Exercise set.
1 > In the article on betting on weight loss, how much weight did the writer hope to lose, and over what period?
2 > In the article on betting on weight loss, switch "Scrabble" to "chess" in the passage that begins at the words "I'm not the" and stops after "minutes. Game on.".
3 > Turn the paragraph of the article on betting on weight loss that begins "We set weekly goals" into a short list that keeps its main facts.

## Start Extract

Updated on July 22, 2010

 

Betting on Weight Loss

Have trouble staying on your diet? Try putting your money where your mouth is

I'm not the gambling type — Texas hold 'em, firehouse bingo, and glitzy casinos thrill me about as much as a week-old bologna sandwich. But when a major family reunion loomed recently, the prospect of greeting relatives and old friends and smiling for the camera inspired me to ante up and make a weight-loss bet.

Hoping to lose 10 pounds in 10 weeks, I needed a worthy opponent. I couldn't imagine betting against my women friends — we've always encouraged one another as exercise buddies and comrades ordering lunch salads with dressing on the side. So I asked my husband. Dan and I have kept up a fierce Scrabble rivalry for 18 years, and we wager at the drop of a hat on everything from local political races to how soon a traffic light will turn green. He agreed in seconds, and was taunting me about his own weight-loss prowess within minutes. Game on.

We set weekly goals (1 pound for me, 1 1/2 for Dan — men burn calories more easily because they have more muscle mass), scheduled weigh-ins on Monday mornings, and deliberated over prizes. (Foot rubs and morning coffee in bed won out over cash.) But when the wager began, so did the sabotage. In week 1, Dan brought home my favorite chocolate-covered coconut-cream candy. (I tossed it in the freezer.) I couldn't bring myself to retaliate, but secretly, I strategized. In week 2, I stopped popping popcorn for our family's Sunday movie nights because — I'd learned in week 1 — it boosted my weight the next morning.

There were technical difficulties: Our 11-year-old bathroom scale got trashed by week 3, replaced with an unflappably accurate digital model. There were agonizing defeats, like the week I gained three pounds of utterly unfair water weight. And there was a little good-natured trash talking: "This coffee in bed sure tastes good when you're slim like me...."

## End Extract
## Start Information supplied

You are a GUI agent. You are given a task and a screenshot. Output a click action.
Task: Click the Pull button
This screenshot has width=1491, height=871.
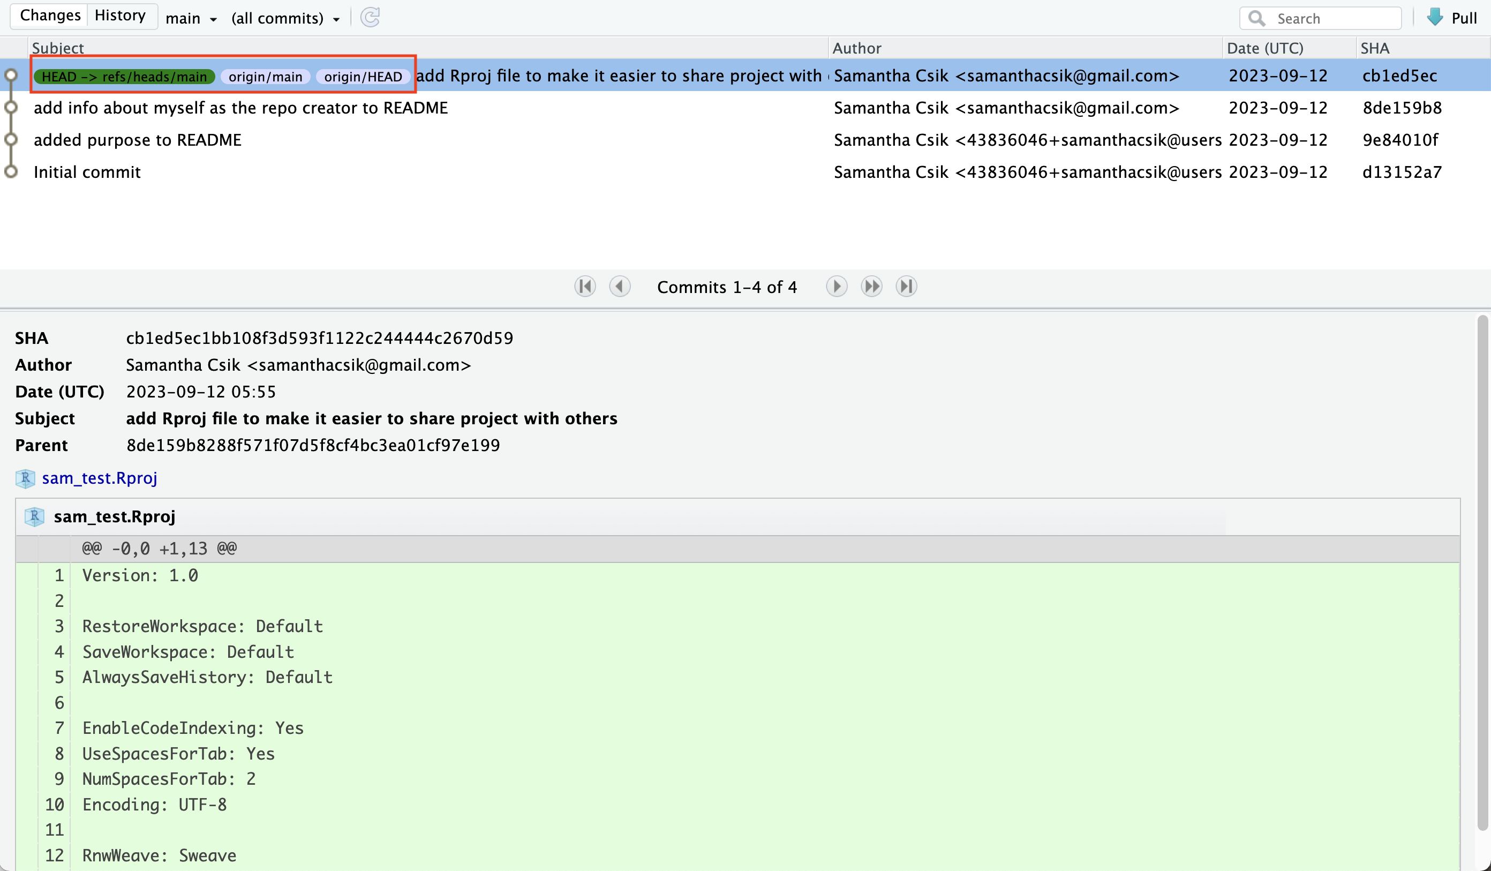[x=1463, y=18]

## End Information supplied
## Start Information supplied

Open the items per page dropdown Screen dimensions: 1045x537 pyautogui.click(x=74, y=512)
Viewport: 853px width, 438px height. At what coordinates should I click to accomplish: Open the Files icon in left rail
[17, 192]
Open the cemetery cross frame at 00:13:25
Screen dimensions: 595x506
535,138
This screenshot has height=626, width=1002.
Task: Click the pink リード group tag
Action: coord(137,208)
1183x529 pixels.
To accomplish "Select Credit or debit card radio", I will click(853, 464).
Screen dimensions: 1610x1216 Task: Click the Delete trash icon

## End Information supplied

Expected results.
1 > 10 pounds in 10 weeks.

2 >
I'm not the gambling type — Texas hold 'em, firehouse bingo, and glitzy casinos thrill me about as much as a week-old bologna sandwich. But when a major family reunion loomed recently, the prospect of greeting relatives and old friends and smiling for the camera inspired me to ante up and make a weight-loss bet.

Hoping to lose 10 pounds in 10 weeks, I needed a worthy opponent. I couldn't imagine betting against my women friends — we've always encouraged one another as exercise buddies and comrades ordering lunch salads with dressing on the side. So I asked my husband. Dan and I have kept up a fierce chess rivalry for 18 years, and we wager at the drop of a hat on everything from local political races to how soon a traffic light will turn green. He agreed in seconds, and was taunting me about his own weight-loss prowess within minutes. Game on.

3 >
- Weekly goals: 1 pound for the writer and 1 1/2 pounds for Dan, since men have more muscle mass and burn calories more easily.
- Weigh-ins on Monday mornings.
- Prizes: foot rubs and morning coffee in bed, chosen over cash.
- Week 1: Dan brought home the writer's favorite chocolate-covered coconut-cream candy, which went into the freezer.
- The writer didn't retaliate but secretly strategized.
- Week 2: the writer stopped making popcorn for the family's Sunday movie nights after learning in week 1 that it raised their weight the next morning.